Das Hofheimer Stadtparlament hat getagt, ein letztes Mal vor der Sommerpause. Es ging um Bebauungspläne, um Satzungen, um den Flächennutzungsplan und um Feuerwehrbedarfspläne. Und – lange diskutiert, also wohl ein wichtiges Thema 😉 – Fahrradstellplätze für Mitglieder städtischer Gremien. Wir haben uns hier vier Themen „herausgepickt“: Der Magistrat tat so, als gäbe es neue Informationen zur Waldgaststätte Meisterturm und zu Hof Ehry – das haben wir uns genauer angeschaut. Und zwischendurch menschelte es ein bisschen: Ein SPD-Mann unterhält angeblich keine Intim-Feindschaften, und ein CDU-Mann nimmt die Sau zurück.
Meisterturm: Nichts Genaues weiß man nicht
Machen wir uns nichts vor: Noch etwas mehr als 300 Tage von heute an – dann ist die Waldgaststätte Meisterturm endgültig Geschichte. Die Hofheimerinnen und Hofheimer wurden nicht gefragt, auch nicht ihre gewählten Vertreter im Stadtparlament: Der Magistrat hat im Alleingang über die Zukunft der beliebten Waldgaststätte entschieden. Wir haben ausführlich darüber berichtet (hier und hier) – jetzt hat Bürgermeister Christian Vogt im Stadtparlament erstmals ein paar Informationen herausgerückt.
Seine 18-seitige Magistratsvorlage ist bei näherem Hinsehen allerdings ernüchternd. Sie nährt den Verdacht, dass die Hofheimer Stadtspitze weitgehend plan- und ahnungslos agiert.
Das ist die aktuelle Lage:
Oben auf dem Kapellenberg, unterhalb des Meisterturms, gibt es drei Objekte: Die Gaststätte ist stark baufällig (Magistrat: „Aufgrund der umfangreichen Schäden und mangelnder Wirtschaftlichkeit wird eine Sanierung oder Modernisierung nicht empfohlen.“). Dahinter befinden sich ein ehemaliges Wohnhaus (Totalruine) und eine Scheune (51 Quadratmeter).
Lediglich ein Termin steht unumstößlich fest, das ist inzwischen auch bekannt: Am 30. Juni 2025 müssen die Pächter Markus und Barbara König das Gelände geräumt haben. Am Vatertag 2025 (29. Mai) wollen sie die Gaststätte ein letzten Mal öffnen.
Und jetzt eine neue Information: Bis zum Auszug der Königs will die Stadtverwaltung die Ausschreibungen für die Außenanlagen und den Abriss der Gebäude abgeschlossen haben. Und: Spätestens 2026 soll mit dem Neubau der Gaststätte begonnen werden.

Gestellte Aufgabe 1
Gib aus dem Bericht über die Hofheimer Parlamentssitzung den Text zwischen „Seine 18-seitige Magistratsvorlage“ und „Scheune (51 Quadratmeter).“ unverändert aus, beide Stellen eingeschlossen.
Gestellte Aufgabe 2
Bis wann müssen die Pächter der Waldgaststätte Meisterturm laut dem Bericht über die Hofheimer Parlamentssitzung das Gelände geräumt haben?
Gestellte Aufgabe 3
Schreibe den Bericht über die Hofheimer Parlamentssitzung im Anschluss an seinen letzten Satz weiter.

Bereitgestellte Angaben

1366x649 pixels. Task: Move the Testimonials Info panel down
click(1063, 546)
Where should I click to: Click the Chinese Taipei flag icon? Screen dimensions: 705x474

Erwartete Ausgabe 1
Seine 18-seitige Magistratsvorlage ist bei näherem Hinsehen allerdings ernüchternd. Sie nährt den Verdacht, dass die Hofheimer Stadtspitze weitgehend plan- und ahnungslos agiert.
Das ist die aktuelle Lage:
Oben auf dem Kapellenberg, unterhalb des Meisterturms, gibt es drei Objekte: Die Gaststätte ist stark baufällig (Magistrat: „Aufgrund der umfangreichen Schäden und mangelnder Wirtschaftlichkeit wird eine Sanierung oder Modernisierung nicht empfohlen.“). Dahinter befinden sich ein ehemaliges Wohnhaus (Totalruine) und eine Scheune (51 Quadratmeter).

Erwartete Ausgabe 2
Bis zum 30. Juni 2025.

Erwartete Ausgabe 3
Offen ist, wie lange sich die Bauarbeiten hinziehen werden. Vogt: „Die Dauer der Baumaßnahme ist nicht bezifferbar.“
Nun könnte man als verantwortungsbewusster Stadtverordneter ja mal fragen: Hallo Magistrat, was ist denn da oben eigentlich genau geplant?
Die Antworten, die bisher gegeben wurden, waren mehr als dürftig. Nur Schlagworte: eine neue Gaststätte soll gebaut werden, dahinter ein „Haus des Waldes“ und ein „Haus der Michelsberger Kultur“.
In der Stadtverordnetenversammlung hat niemand nach weiteren Einzelheiten gefragt – außer der Linken Barbara Grassel, die fragt immer, und sie hat wieder keine Antwort bekommen.
Es wird wohl ein Überraschungspaket.
Was noch mitgeteilt wurde: Die Gaststätte soll etwas größer werden als heute. Statt 249 Quadratmeter sollen es 358 Quadratmeter sein (darin enthalten ist allerdings auch die Lagerfläche: einen Keller wird es nicht mehr geben).
Wie die Gaststätte aussehen wird: Nüchterner Zweckbau? Oder – wie schon mal in der Überlegung – ein Wirtshaus im prolligen Bayern-Look?
Niemand weiß es genau.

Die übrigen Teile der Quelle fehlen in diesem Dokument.